### [What the task asks]
Gather every line in the items below that contains the word "handle". Copy each such line in full.

### [Recorded information]
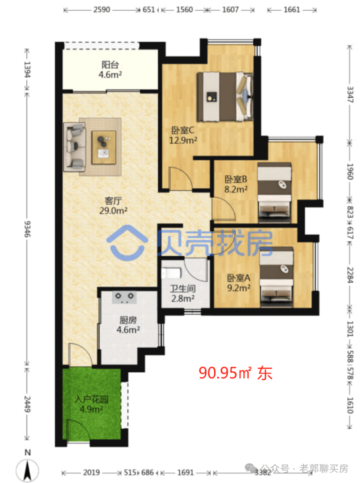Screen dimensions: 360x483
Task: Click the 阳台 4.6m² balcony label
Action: click(110, 70)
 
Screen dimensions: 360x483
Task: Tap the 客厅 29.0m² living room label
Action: click(113, 206)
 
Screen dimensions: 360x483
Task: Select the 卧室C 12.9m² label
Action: click(183, 135)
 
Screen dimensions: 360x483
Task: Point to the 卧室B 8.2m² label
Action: click(236, 184)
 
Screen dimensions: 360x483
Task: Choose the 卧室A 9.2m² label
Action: click(238, 283)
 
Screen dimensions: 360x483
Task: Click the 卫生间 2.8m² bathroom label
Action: click(183, 294)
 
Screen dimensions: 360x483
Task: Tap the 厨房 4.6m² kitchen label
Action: click(128, 325)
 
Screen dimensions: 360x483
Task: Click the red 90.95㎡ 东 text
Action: click(235, 373)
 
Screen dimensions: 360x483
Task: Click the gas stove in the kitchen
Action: click(125, 298)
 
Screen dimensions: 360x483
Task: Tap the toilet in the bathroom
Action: click(171, 273)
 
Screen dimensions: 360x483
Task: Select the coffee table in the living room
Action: click(104, 147)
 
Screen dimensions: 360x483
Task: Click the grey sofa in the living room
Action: click(74, 147)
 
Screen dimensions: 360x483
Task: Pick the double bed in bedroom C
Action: click(225, 97)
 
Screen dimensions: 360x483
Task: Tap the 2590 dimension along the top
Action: click(102, 10)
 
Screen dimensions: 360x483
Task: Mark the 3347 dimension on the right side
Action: click(350, 94)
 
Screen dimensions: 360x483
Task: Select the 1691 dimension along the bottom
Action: click(185, 472)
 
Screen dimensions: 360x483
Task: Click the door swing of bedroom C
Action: click(181, 178)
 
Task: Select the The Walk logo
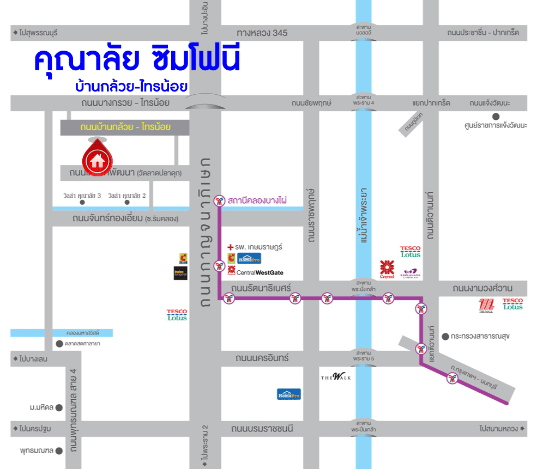[336, 376]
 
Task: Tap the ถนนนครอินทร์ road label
[262, 358]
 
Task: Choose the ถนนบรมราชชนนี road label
[261, 429]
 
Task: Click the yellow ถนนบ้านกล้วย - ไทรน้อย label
[125, 127]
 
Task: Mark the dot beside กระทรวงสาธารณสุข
[445, 336]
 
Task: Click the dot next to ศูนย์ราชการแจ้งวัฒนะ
[496, 116]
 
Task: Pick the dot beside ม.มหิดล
[59, 407]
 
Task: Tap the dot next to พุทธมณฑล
[59, 450]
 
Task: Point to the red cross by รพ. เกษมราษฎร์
[230, 247]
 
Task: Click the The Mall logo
[485, 306]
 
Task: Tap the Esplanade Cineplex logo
[411, 273]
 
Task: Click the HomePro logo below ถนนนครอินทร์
[288, 394]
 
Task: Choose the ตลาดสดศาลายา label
[82, 344]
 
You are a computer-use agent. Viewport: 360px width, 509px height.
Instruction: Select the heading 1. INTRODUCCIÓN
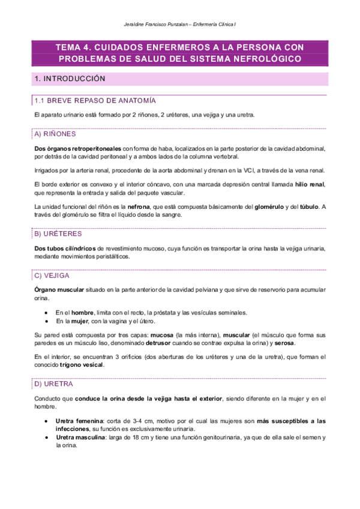pos(70,79)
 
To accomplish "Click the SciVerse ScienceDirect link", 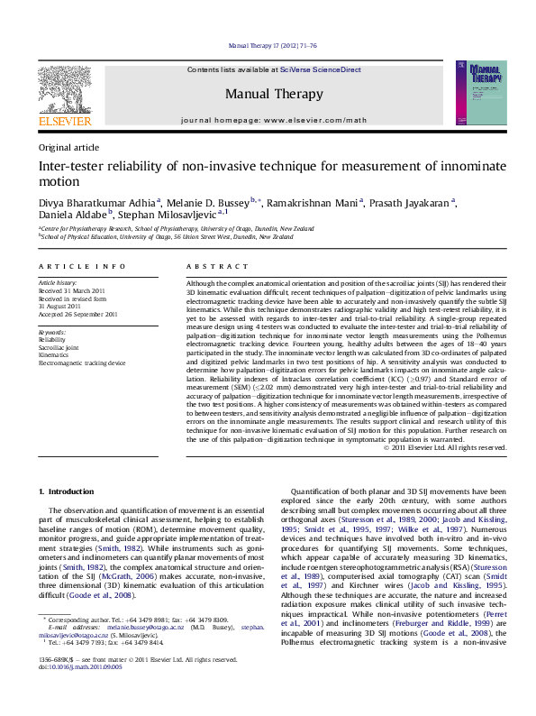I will coord(320,69).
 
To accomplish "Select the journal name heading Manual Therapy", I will coord(273,93).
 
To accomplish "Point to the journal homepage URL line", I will coord(274,120).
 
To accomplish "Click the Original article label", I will coord(68,146).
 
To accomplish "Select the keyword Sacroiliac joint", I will coord(59,347).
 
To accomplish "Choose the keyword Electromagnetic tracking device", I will coord(82,363).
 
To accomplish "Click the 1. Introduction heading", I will coord(69,491).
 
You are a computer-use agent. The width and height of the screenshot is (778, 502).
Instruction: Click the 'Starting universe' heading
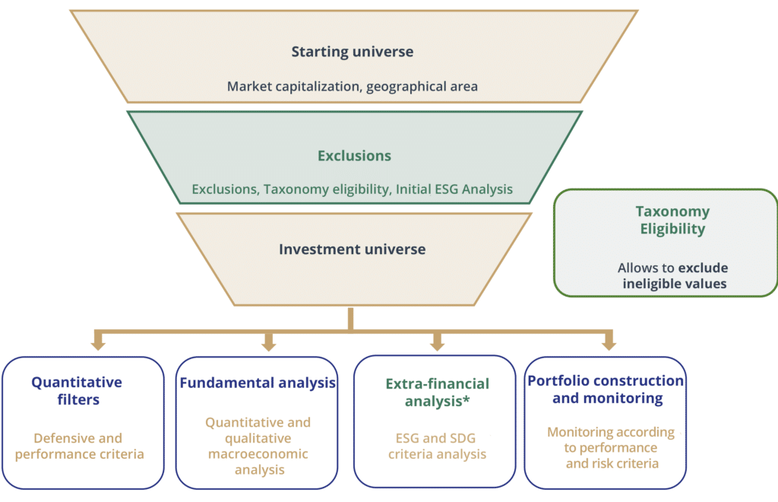click(x=353, y=52)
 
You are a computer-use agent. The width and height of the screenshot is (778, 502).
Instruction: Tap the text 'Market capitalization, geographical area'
click(x=353, y=87)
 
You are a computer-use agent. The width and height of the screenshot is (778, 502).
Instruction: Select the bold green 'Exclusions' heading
click(x=354, y=155)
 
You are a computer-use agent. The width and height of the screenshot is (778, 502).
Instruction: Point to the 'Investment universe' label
click(x=353, y=249)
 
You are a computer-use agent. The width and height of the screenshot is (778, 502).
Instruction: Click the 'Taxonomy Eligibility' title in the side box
click(x=673, y=220)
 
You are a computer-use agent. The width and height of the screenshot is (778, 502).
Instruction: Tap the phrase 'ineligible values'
click(x=675, y=284)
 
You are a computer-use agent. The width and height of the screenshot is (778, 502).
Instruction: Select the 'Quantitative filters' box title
click(x=77, y=391)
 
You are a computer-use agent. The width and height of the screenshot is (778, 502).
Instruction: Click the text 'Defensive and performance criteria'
click(x=79, y=446)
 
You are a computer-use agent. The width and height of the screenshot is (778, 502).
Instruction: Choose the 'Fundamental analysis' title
click(x=258, y=383)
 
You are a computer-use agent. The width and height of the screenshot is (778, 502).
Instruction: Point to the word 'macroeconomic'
click(x=258, y=454)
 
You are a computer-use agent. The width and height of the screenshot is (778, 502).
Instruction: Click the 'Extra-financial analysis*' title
click(x=437, y=392)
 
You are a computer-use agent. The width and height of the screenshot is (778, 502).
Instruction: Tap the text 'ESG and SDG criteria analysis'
click(x=437, y=446)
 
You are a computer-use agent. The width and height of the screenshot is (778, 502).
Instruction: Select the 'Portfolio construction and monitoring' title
click(x=606, y=389)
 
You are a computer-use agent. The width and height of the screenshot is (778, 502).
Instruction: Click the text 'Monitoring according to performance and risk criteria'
click(x=612, y=448)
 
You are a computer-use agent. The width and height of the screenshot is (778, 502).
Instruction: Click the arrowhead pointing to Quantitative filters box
click(x=98, y=344)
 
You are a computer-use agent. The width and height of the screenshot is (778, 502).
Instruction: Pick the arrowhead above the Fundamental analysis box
click(x=269, y=344)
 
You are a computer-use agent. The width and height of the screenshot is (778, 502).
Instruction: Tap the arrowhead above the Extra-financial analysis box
click(x=437, y=344)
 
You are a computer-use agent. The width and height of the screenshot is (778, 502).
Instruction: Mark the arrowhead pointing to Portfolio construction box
click(x=609, y=344)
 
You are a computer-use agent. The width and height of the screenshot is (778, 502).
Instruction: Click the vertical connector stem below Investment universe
click(x=351, y=319)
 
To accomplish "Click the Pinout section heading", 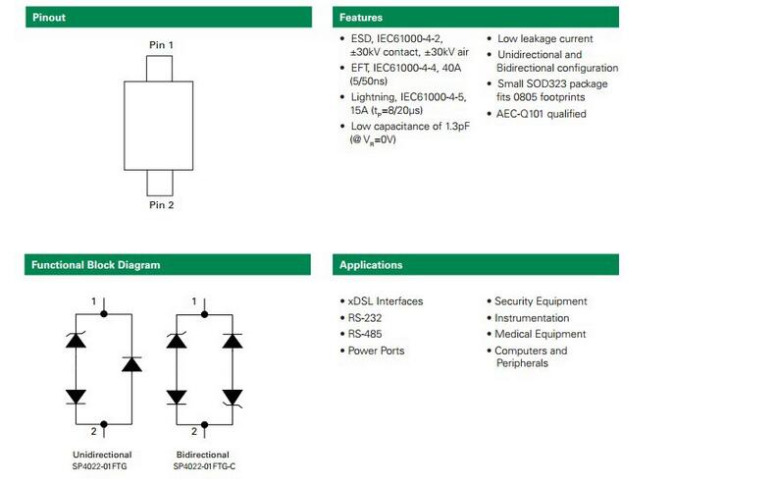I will tap(49, 18).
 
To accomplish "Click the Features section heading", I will tap(361, 18).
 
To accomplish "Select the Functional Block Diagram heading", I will tap(95, 264).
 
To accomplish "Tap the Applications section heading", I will tap(371, 264).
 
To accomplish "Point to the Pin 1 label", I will tap(161, 45).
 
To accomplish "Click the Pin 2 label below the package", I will tap(161, 205).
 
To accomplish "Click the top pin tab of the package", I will tap(161, 68).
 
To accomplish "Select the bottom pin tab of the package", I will tap(161, 183).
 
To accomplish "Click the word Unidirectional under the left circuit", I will tap(102, 455).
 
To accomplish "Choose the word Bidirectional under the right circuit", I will tap(203, 455).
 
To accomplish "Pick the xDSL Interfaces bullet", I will tap(386, 301).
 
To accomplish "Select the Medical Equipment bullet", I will tap(540, 334).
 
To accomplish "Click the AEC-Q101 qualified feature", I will tap(542, 114).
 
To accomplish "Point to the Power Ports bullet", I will tap(376, 351).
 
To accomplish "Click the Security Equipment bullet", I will tap(541, 301).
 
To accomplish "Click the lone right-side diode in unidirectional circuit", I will tap(132, 364).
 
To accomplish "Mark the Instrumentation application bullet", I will tap(532, 318).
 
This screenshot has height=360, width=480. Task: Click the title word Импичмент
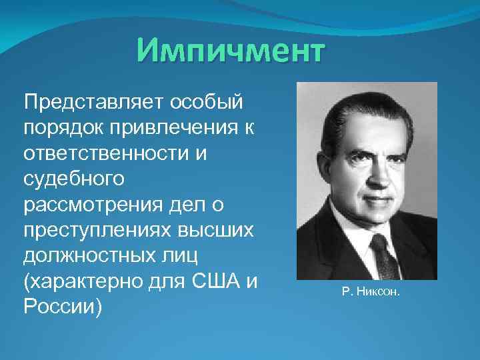click(230, 51)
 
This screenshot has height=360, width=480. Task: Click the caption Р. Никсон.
click(371, 292)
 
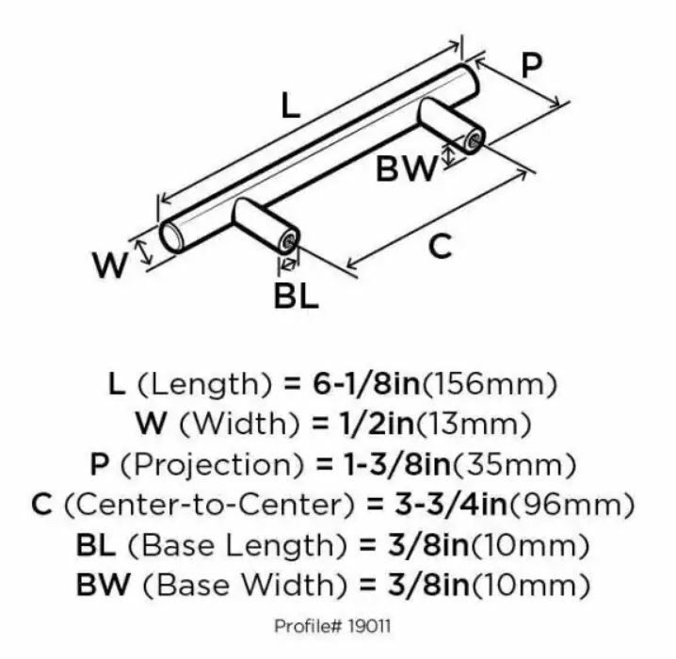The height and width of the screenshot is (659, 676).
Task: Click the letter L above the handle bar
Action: tap(291, 105)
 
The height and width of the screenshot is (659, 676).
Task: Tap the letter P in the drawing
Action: tap(531, 66)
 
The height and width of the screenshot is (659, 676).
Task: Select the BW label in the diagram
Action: tap(406, 169)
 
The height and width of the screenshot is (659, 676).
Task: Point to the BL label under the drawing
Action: tap(297, 296)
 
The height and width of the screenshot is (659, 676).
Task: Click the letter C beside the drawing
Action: tap(441, 246)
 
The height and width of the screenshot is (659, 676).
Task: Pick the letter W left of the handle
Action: tap(110, 265)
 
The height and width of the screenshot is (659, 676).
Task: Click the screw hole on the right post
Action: tap(474, 141)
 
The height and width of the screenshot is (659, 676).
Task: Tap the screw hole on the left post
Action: tap(288, 242)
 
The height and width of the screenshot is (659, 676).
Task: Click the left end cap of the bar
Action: tap(171, 236)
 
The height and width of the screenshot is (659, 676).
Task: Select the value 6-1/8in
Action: tap(366, 383)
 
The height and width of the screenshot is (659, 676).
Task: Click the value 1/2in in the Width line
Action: tap(374, 424)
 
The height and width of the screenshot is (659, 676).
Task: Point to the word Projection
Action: tap(212, 465)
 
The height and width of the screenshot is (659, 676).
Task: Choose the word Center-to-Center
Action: tap(209, 505)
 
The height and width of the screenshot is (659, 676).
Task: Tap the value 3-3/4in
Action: tap(451, 505)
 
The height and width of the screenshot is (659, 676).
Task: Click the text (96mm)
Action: tap(571, 505)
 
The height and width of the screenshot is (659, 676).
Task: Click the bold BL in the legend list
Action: tap(96, 545)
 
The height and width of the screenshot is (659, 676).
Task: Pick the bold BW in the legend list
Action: tap(103, 585)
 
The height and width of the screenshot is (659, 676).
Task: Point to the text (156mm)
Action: tap(490, 383)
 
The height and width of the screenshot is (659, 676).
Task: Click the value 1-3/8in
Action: tap(396, 465)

### [Result of this exercise]
Task: Click the letter L above the handle bar
Task: Pick the letter W left of the handle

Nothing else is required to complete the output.